» Task: All the data below should be printed again without a single difference.

[Collected data entries]
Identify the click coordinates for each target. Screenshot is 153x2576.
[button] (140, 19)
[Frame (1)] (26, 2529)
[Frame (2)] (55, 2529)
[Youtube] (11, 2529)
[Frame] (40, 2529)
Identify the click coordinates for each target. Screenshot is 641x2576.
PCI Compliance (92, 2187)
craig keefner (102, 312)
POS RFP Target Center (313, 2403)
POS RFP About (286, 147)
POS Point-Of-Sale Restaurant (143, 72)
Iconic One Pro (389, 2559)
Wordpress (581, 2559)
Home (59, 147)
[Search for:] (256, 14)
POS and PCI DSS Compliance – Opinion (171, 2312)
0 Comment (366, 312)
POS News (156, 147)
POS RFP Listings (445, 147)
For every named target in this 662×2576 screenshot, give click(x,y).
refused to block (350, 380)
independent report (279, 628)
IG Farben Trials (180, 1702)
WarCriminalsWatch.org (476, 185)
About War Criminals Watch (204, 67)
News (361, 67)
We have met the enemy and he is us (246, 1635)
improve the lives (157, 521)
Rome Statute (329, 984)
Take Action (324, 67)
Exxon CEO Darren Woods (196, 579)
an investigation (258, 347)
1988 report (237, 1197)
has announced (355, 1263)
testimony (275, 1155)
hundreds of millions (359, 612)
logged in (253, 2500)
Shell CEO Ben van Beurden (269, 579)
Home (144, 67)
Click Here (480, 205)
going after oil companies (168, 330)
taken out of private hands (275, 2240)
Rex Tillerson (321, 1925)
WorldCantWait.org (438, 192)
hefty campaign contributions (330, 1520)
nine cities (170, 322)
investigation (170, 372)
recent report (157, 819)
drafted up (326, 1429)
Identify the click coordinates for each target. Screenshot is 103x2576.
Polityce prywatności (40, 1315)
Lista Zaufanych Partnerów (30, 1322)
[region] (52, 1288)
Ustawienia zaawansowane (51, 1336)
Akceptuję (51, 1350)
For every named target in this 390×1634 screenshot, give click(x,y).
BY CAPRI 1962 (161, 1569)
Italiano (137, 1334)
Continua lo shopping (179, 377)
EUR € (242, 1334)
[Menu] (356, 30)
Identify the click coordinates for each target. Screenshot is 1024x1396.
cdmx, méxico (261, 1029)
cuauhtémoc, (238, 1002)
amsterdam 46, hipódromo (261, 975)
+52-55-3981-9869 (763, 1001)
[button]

» Answer space:
Identify the click coordinates for each target. Screenshot is 153x2576.
[button] (140, 19)
[Frame (1)] (26, 2529)
[Frame (2)] (55, 2529)
[Youtube] (11, 2529)
[Frame] (40, 2529)
Identify the click coordinates for each target. Screenshot is 641x2576.
PCI Compliance (92, 2187)
craig keefner (102, 312)
POS RFP Target Center (313, 2403)
POS RFP About (286, 147)
POS Point-Of-Sale Restaurant (143, 72)
Iconic One Pro (389, 2559)
Wordpress (581, 2559)
Home (59, 147)
[Search for:] (256, 14)
POS and PCI DSS Compliance – Opinion (171, 2312)
0 Comment (366, 312)
POS News (156, 147)
POS RFP Listings (445, 147)
For every named target in this 662×2576 screenshot, give click(x,y).
refused to block (350, 380)
independent report (279, 628)
IG Farben Trials (180, 1702)
WarCriminalsWatch.org (476, 185)
About War Criminals Watch (204, 67)
News (361, 67)
We have met the enemy and he is us (246, 1635)
improve the lives (157, 521)
Rome Statute (329, 984)
Take Action (324, 67)
Exxon CEO Darren Woods (196, 579)
an investigation (258, 347)
1988 report (237, 1197)
has announced (355, 1263)
testimony (275, 1155)
hundreds of millions (359, 612)
logged in (253, 2500)
Shell CEO Ben van Beurden (269, 579)
Home (144, 67)
Click Here (480, 205)
going after oil companies (168, 330)
taken out of private hands (275, 2240)
Rex Tillerson (321, 1925)
WorldCantWait.org (438, 192)
hefty campaign contributions (330, 1520)
nine cities (170, 322)
investigation (170, 372)
recent report (157, 819)
drafted up (326, 1429)
Identify the click coordinates for each target. Screenshot is 103x2576.
Polityce prywatności (40, 1315)
Lista Zaufanych Partnerów (30, 1322)
[region] (52, 1288)
Ustawienia zaawansowane (51, 1336)
Akceptuję (51, 1350)
For every named target in this 390×1634 screenshot, give click(x,y).
BY CAPRI 1962 (161, 1569)
Italiano (137, 1334)
Continua lo shopping (179, 377)
EUR € (242, 1334)
[Menu] (356, 30)
Identify the click coordinates for each target. Screenshot is 1024x1396.
cdmx, méxico (261, 1029)
cuauhtémoc, (238, 1002)
amsterdam 46, hipódromo (261, 975)
+52-55-3981-9869 (763, 1001)
[button]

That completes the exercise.